金百利的史密斯經過了瀕死的抗癌經驗後,成為百分之百的第五級領導人。宗教信仰可能也有助於這種培養,例如吉列公司的馬克勒,他在攻讀哈佛企管碩士時,成為福音教派的虔誠信徒,後來更組織了企業主管早餐會,定期討論如何把宗教的價值觀融入企業生活中。
然而,儘管我們的研究解開了企業為何能夠由平凡變偉大的祕密,但對於另外一個祕密-第五級領導人的內在發展過程,我們最多只能推測它的可能面向。
我的建議是,盡量遵行這項研究所發現的其他幾項重要原則。這些原則與第五級領導之間,有密切的共存關係,因此,根據原則努力遵行,有助於走上正確的方向。

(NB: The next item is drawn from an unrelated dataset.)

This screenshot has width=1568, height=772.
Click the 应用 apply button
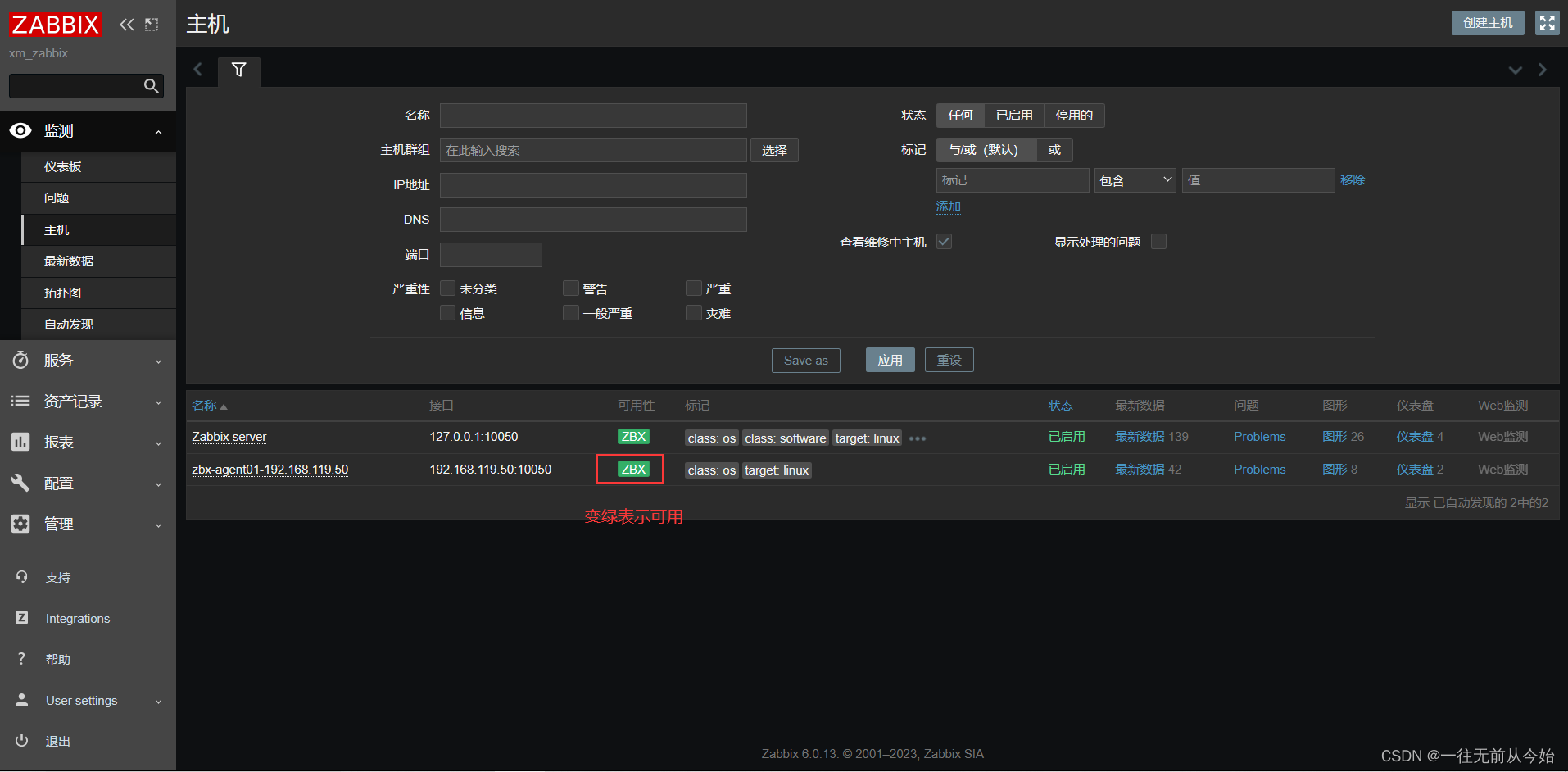coord(890,360)
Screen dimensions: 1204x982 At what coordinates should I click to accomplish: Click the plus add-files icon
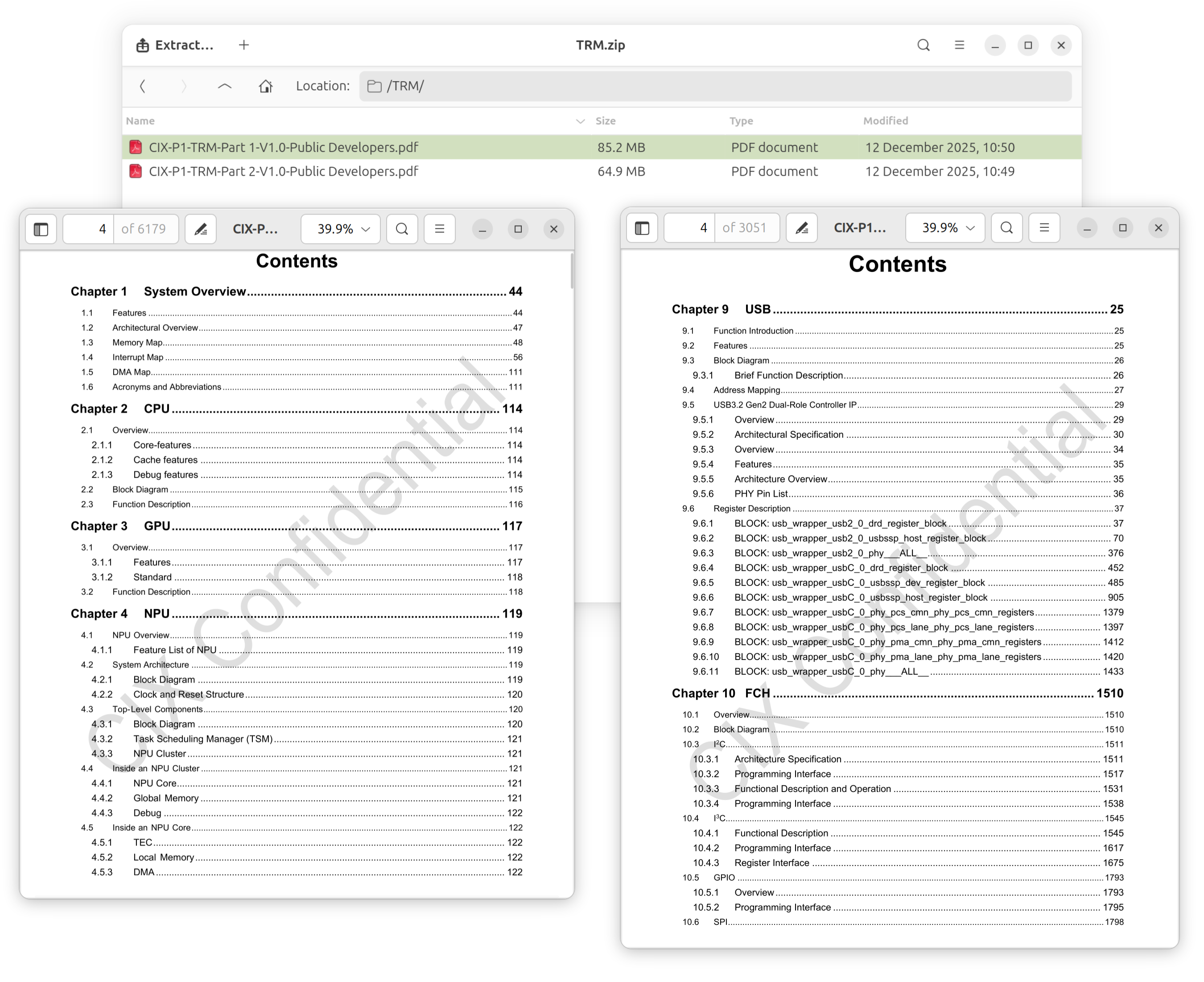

我們並不曉得有多少比例的人擁有第五級領導的因子,也不知道究竟有多少人能將這種因子妥善培養,成為真正的領導人。
但在研究過程中,傑出主管努力追求第五級領導的精神,讓我們深受啟發。史密斯、馬克勒、佛柴爾等人也成為我們效法的模範。無論是否做得到,第五級領導都值得我們每個人追求。